--- START OF SUPPLIED TEXT ---

LeetCode 3859 - Count Subarrays With K Distinct Integers

Difficulty: 🔴 Hard
Topics: Array, Hash Table, Sliding Window, Counting

Solution

Problem Understanding

This problem asks us to count subarrays of a given integer array nums such that each subarray contains exactly k distinct integers, and each distinct integer in the subarray appears at least m times. In other words, for a subarray to be valid, it must satisfy two constraints: a cardinality constraint (exactly k distinct numbers) and a frequency constraint (each distinct number appears ≥ m times).

The input nums is an array of integers, with a length up to 10^5. Each element is also up to 10^5. The integers k and m are positive and bounded by the array length. The output is a single integer representing the number of valid subarrays.

Important edge cases include arrays where k > length of nums or m is larger than the frequency of any element, as these make valid subarrays impossible. Another subtle case is when nums contains repeated elements, because a naive approach might miss subarrays that overlap or fail to count them multiple times if needed.

Approaches

The brute-force approach would involve generating all possible subarrays and counting the distinct integers and their frequencies for each subarray. While this guarantees correctness, it is infeasible because the number of subarrays of an array of length n is O(n^2), and checking the frequency for each subarray adds another O(n) in the worst case. This leads to an O(n^3) algorithm, which will not work for n up to 10^5.

The key insight for an optimal approach is that we can use a sliding window with a frequency hashmap to efficiently maintain the count of distinct integers and their frequencies in the current window. By carefully expanding and contracting the window, we can count subarrays satisfying exactly k distinct numbers, all appearing at least m times, without generating every subarray explicitly. The problem can be reduced to counting windows where the frequency condition is satisfied, leveraging two pointers and a hashmap to track counts.

Approach	Time Complexity	Space Complexity	Notes
Brute Force	O(n^3)	O(n)	Generate all subarrays, count distinct numbers and frequencies for each
Optimal Sliding Window	O(n) amortized	O(n)	Use two pointers and hashmap to maintain counts; count valid subarrays efficiently

Algorithm Walkthrough

Initialize two pointers left and right to represent the sliding window. Create a hashmap freq to store the count of each integer in the current window, and a variable distinctValid to track how many integers currently satisfy the ≥ m frequency requirement.
Move the right pointer through the array, adding nums[right] to freq. If adding this element makes its frequency exactly m, increment distinctValid because this integer now satisfies the frequency requirement.
While the window contains more than k distinct integers, increment left to shrink the window. If removing nums[left] drops its frequency below m, decrement distinctValid.

--- END OF SUPPLIED TEXT ---

## GOAL 1
Can you retype the part of the rows that opens with the line containing "You are a GUI" and runs through the end of the rows, leaving out the pictures?

--- START OF SOURCE MATERIAL ---

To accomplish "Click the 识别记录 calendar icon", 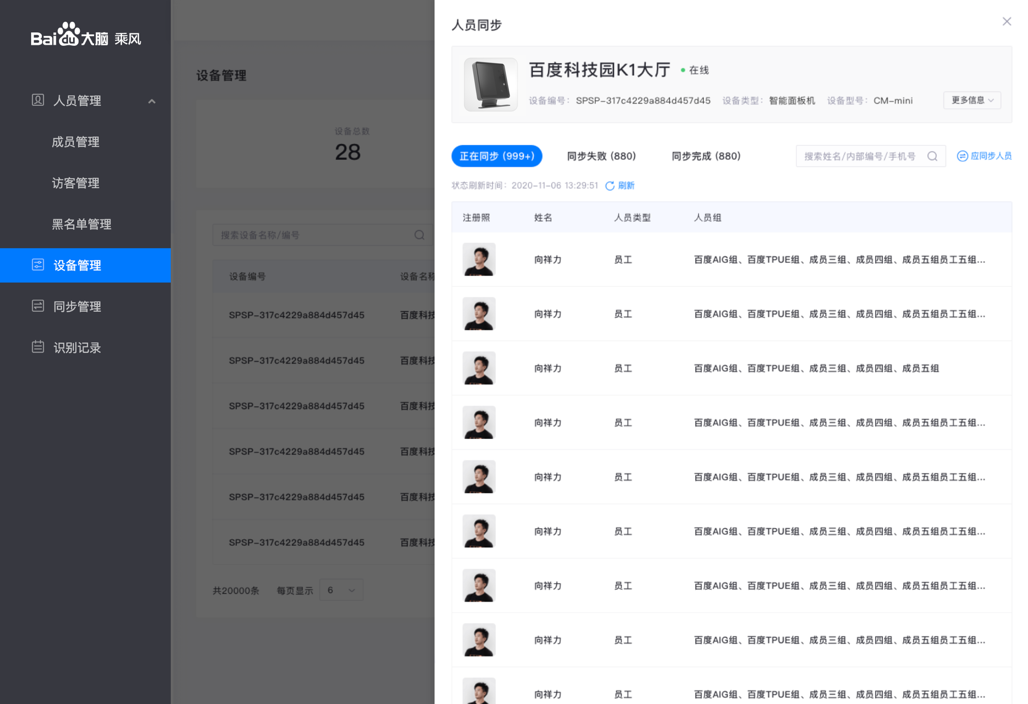I will (x=38, y=347).
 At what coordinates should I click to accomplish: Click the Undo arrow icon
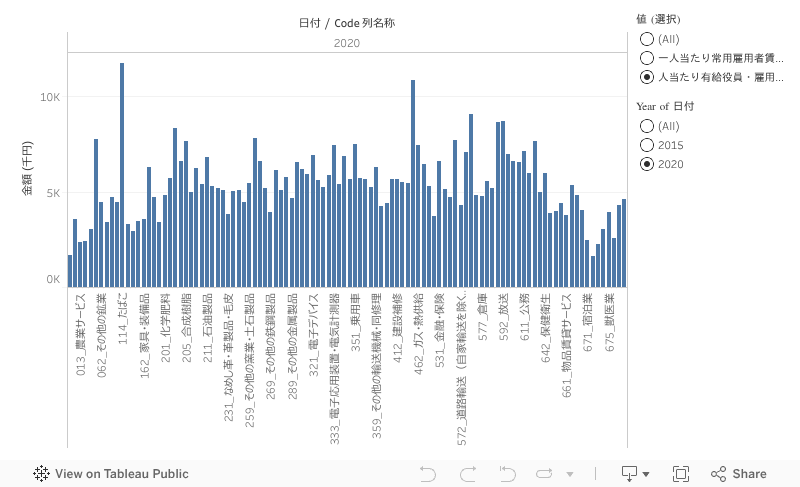coord(428,474)
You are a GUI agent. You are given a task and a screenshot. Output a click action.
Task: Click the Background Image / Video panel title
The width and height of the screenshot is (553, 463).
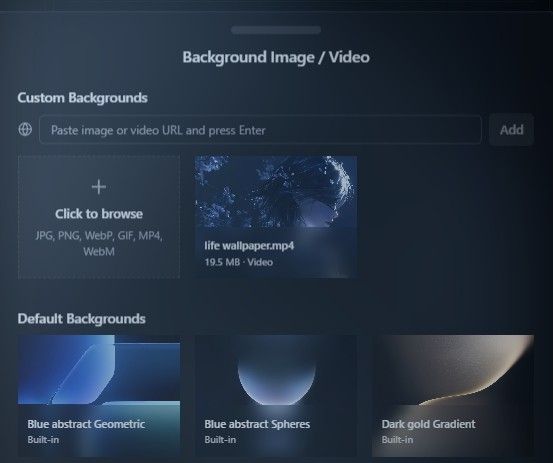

--- END OF SOURCE MATERIAL ---

## GOAL 2
Can you give the part of the LeetCode 3859 solution that opens with the words "The input nums" and closes with "of valid subarrays." again, changing "output" to "result"?

## RIGHT ANSWER 1
You are a GUI agent. You are given a task and a screenshot. Output a click action.
Task: Click the Background Image / Video panel title
The width and height of the screenshot is (553, 463).

## RIGHT ANSWER 2
The input nums is an array of integers, with a length up to 10^5. Each element is also up to 10^5. The integers k and m are positive and bounded by the array length. The result is a single integer representing the number of valid subarrays.